Já pensei desistir e dei por mim a perguntar-me tantas vezes o que estava ali a fazer. É impossível seguir o programa. Todas as aulas são interrompidas mais de uma vez para impor ordem, separar alunos que se envolvem em lutas, consolar outros que foram vítimas de agressões, dar atenção a outros que se sentem perdidos ali. Mas como não sou de desistir dos desafios, assumi uma missão diferente: mudar estas crianças até ao final do ano, tornando-as melhores seres humanos. Será que consigo? Vamos ver.

2 comentários:

Anónimo disse...

"É impossível ensinar nestas condições. Impossível."

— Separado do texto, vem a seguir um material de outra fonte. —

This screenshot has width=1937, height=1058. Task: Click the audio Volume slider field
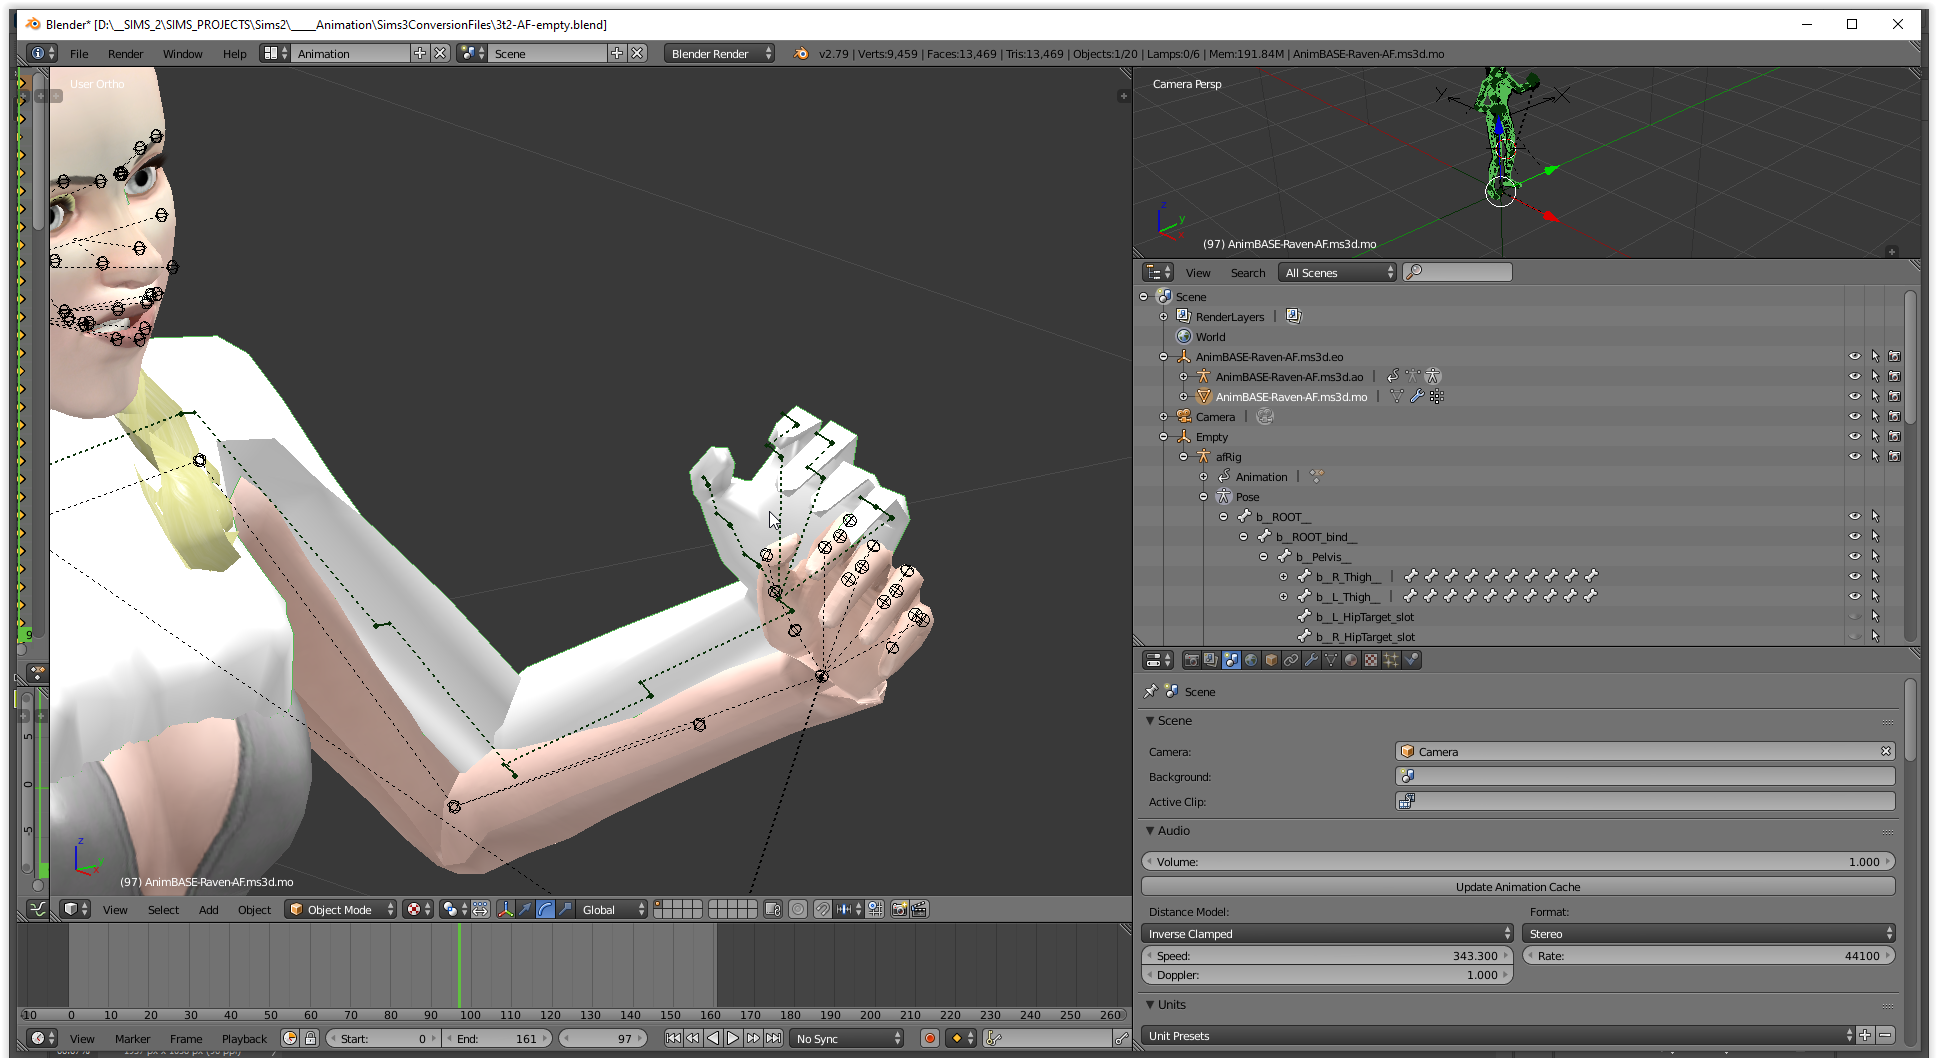point(1517,862)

A melhor maneira de lutar contra a violência e indisciplina em meio escolar não é deitando mais dinheiro para cima do problema. A massificação do acesso às profissões de professor do ensino básico e secundário e de educador de infância, nas últimas décadas, levou praticamente à falência o Estado Português, assoberbado com os avultados e sempre crescentes recursos financeiros que vinham sendo alocados no pagamento de salários, sem que tal hercúleo esforço se traduzisse em melhorias visíveis na educação dos utentes do sistema de ensino.
Para acabar com a violência e a indisciplina residuais que, a céu aberto, inquinam o ambiente das nossas escolas, nada como uma burocratização radical dos métodos de ensino e avaliação. Por exemplo, com grelhas de avaliação excel, que permitem quantificar cientificamente tudo, desde as classificações dos testes e das “questões de aula”, até aos comportamentos e atitudes mais aberrantes de cada um dos alunos, o professor disporia de uma escudo protetor que o colocaria ao abrigo das invectivas mais descabeladas de educandos e encarregados de educação que, percecionando que atualmente na escola indisciplinada já pouco ou nada se ensina, mas ainda se passam diplomas de acesso ao ensino superior, só sabem exigir altas notas, mas então, o professor poderá defender-se colocando-lhes à frente dos olhos as cruzinhas e quadradinhos da grelha rigorosa e indestrutível! Outra medida eficiente para acabar com a indisciplina nas escolas básicas e secundárias é conceber e levar à prática horários sem componente letiva para professores primários e educadores de infância, mais idosos ou cansados de lecionar! A monodocência é um martírio!
A polidocência é fácil!

dúvida disse...

O post a azul está a referir-se a alunos ou a professores?